L'enquête menée en Italie sur la corruption dans le championnat de football s'attaque aux aspects économiques, notamment les droits télévisés et le marché des transferts.
"Il y a encore du travail à faire et il concerne les aspects économiques du Calcio, à commencer par les droits télévisés et les immenses intérêts qu'ils drainent", a annoncé Francesco Saverio Borelli, chargé du dossier, magistrat à la retraite, mandaté par les autorités du football italien pour mener des investigations sur le scandale des matches truqués.

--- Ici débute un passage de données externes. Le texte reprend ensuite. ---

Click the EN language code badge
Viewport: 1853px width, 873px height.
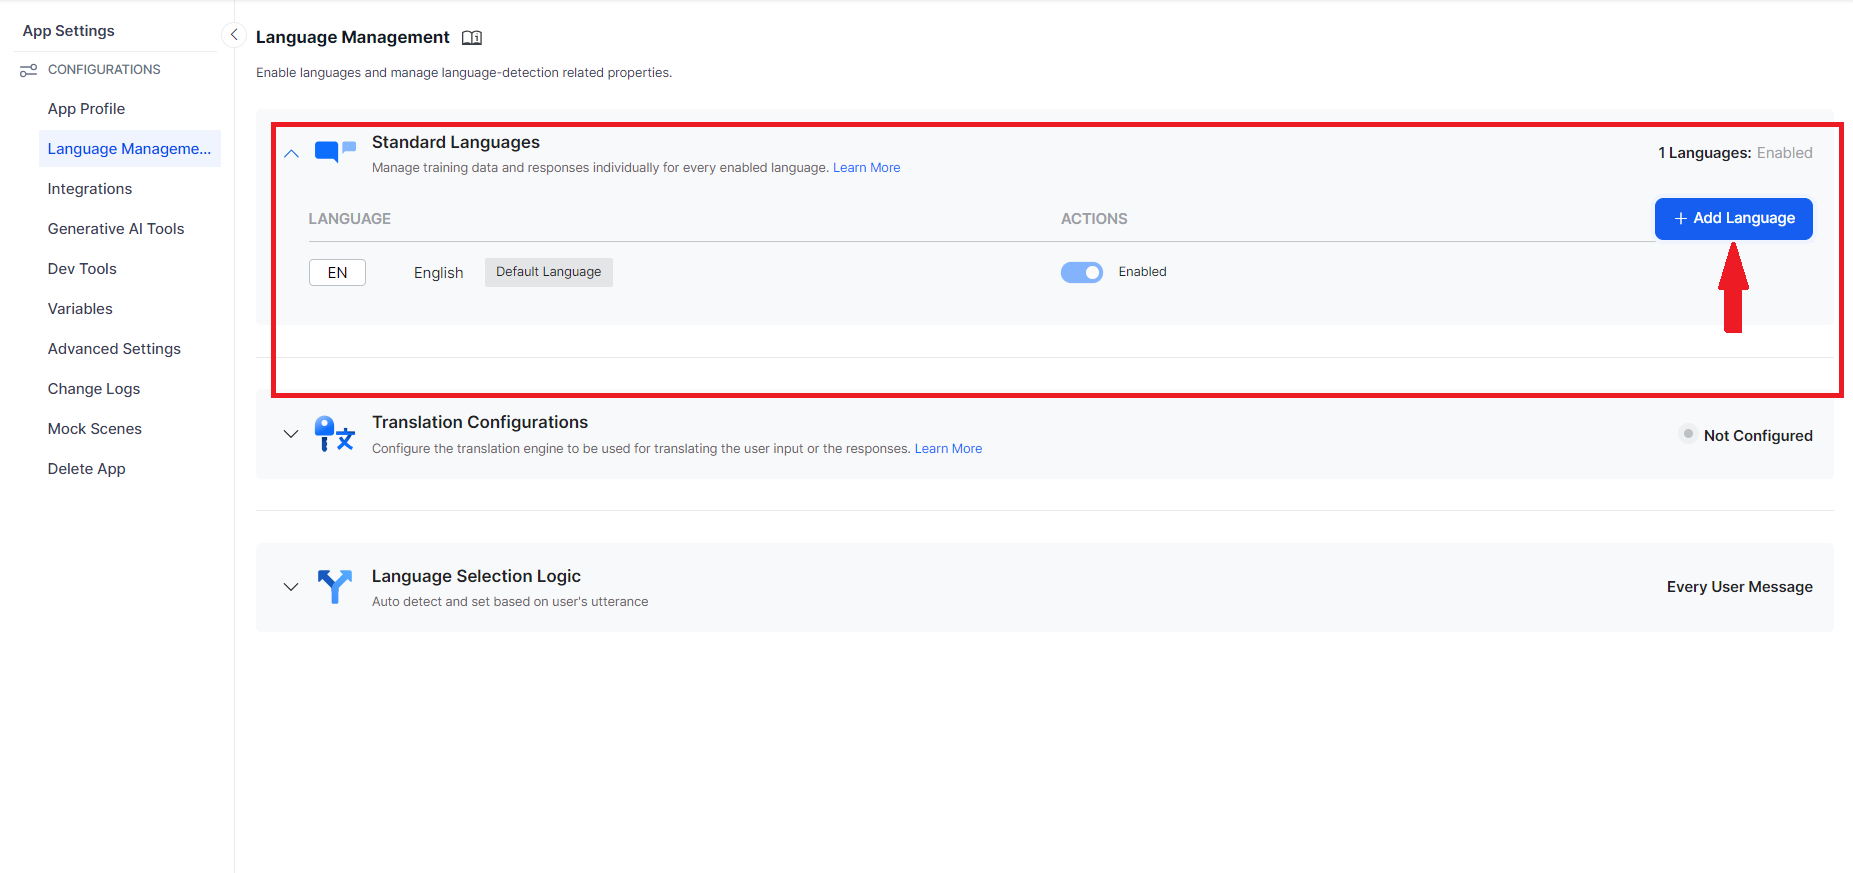pyautogui.click(x=337, y=273)
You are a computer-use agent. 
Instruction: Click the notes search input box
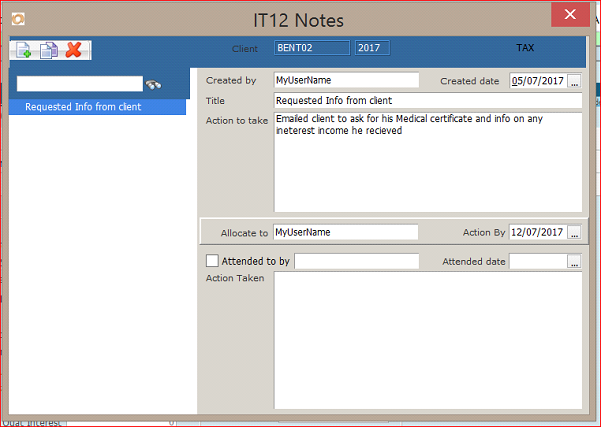(80, 84)
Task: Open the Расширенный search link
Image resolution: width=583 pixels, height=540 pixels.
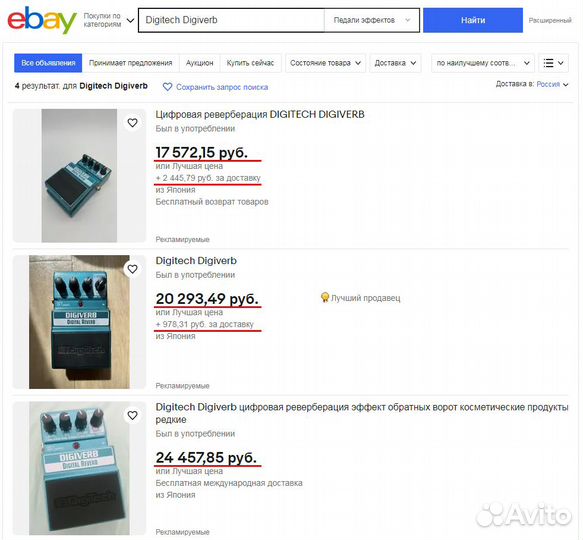Action: (550, 20)
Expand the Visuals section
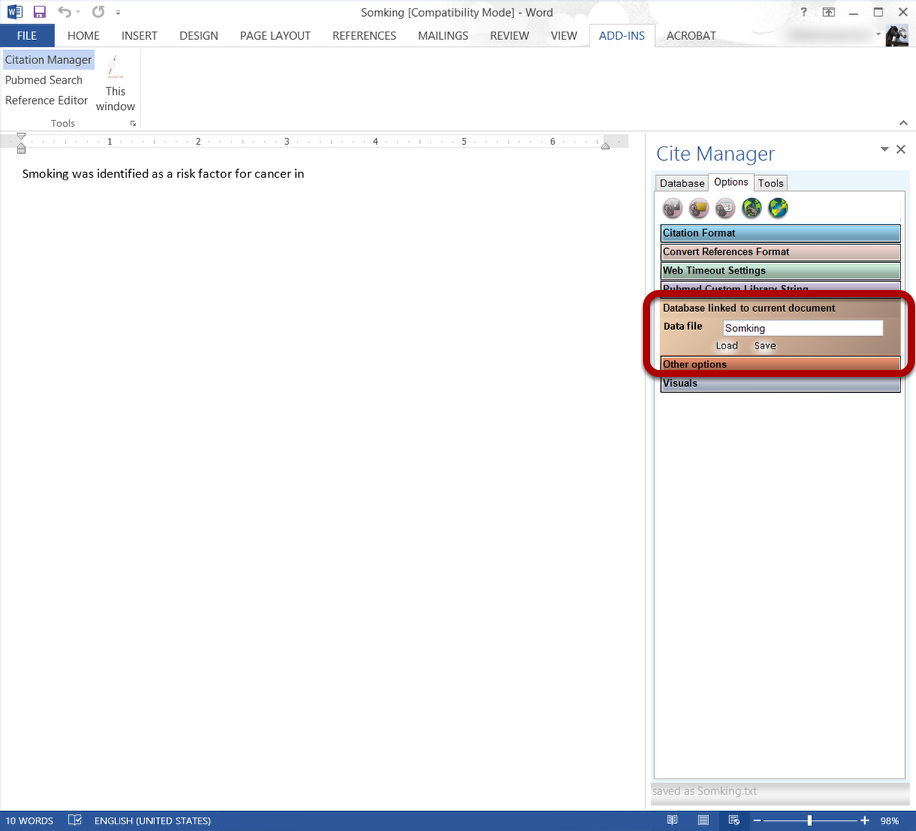Viewport: 916px width, 831px height. point(780,384)
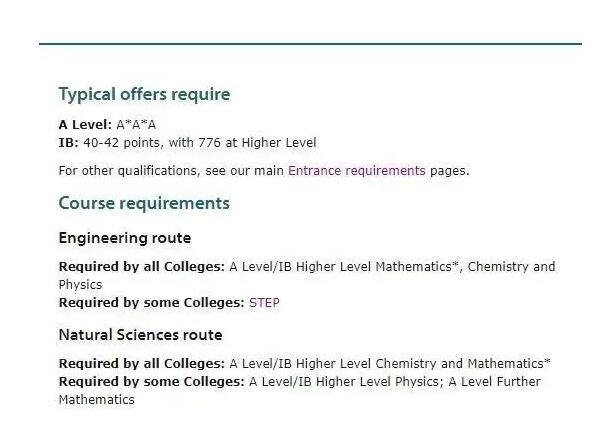Screen dimensions: 604x432
Task: Click the final wrapped word Mathematics
Action: (96, 399)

Dans un rapport, Borelli dénonce "la position d'absolue domination exercée par la Juventus sur tout le monde du Calcio" et accuse l'ancien directeur général Luciano Moggi et l'ancien administrateur délégué du club de Turin Antonio Giraudo d'avoir mis en place un "système qui a influencé le déroulement du championnat lors de la saison 2004-2005, mais dont la naissance remonte à bien des années". "Le système a été conçu par Moggi et la Juventus en a été le principal bénéficiaire (...) mais il a impliqué d'autres équipes et c'est dans ce contexte que sont mis en cause la Fiorentina et la Lazio", souligne-t-il. "Parallèlement, le Milan AC a adopté des mesures propres pour obtenir des faveurs des arbitres", a-t-il ajouté.